**WORK TO BE COMPLETED**
Your answer must consist of the lines running from the one that holds "原神2.7版本消息爆料 新增五星挂水角色夜阑 (198, 1105)" to the end of the data, copied exactly.

**AVAILABLE DATA**
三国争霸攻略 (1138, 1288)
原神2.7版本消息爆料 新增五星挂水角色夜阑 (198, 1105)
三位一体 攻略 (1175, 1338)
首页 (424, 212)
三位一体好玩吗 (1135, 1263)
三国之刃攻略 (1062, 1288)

**EXERCISE RESULT**
原神2.7版本消息爆料 新增五星挂水角色夜阑 (198, 1105)
三位一体 攻略 (1175, 1338)
首页 (424, 212)
三位一体好玩吗 (1135, 1263)
三国之刃攻略 (1062, 1288)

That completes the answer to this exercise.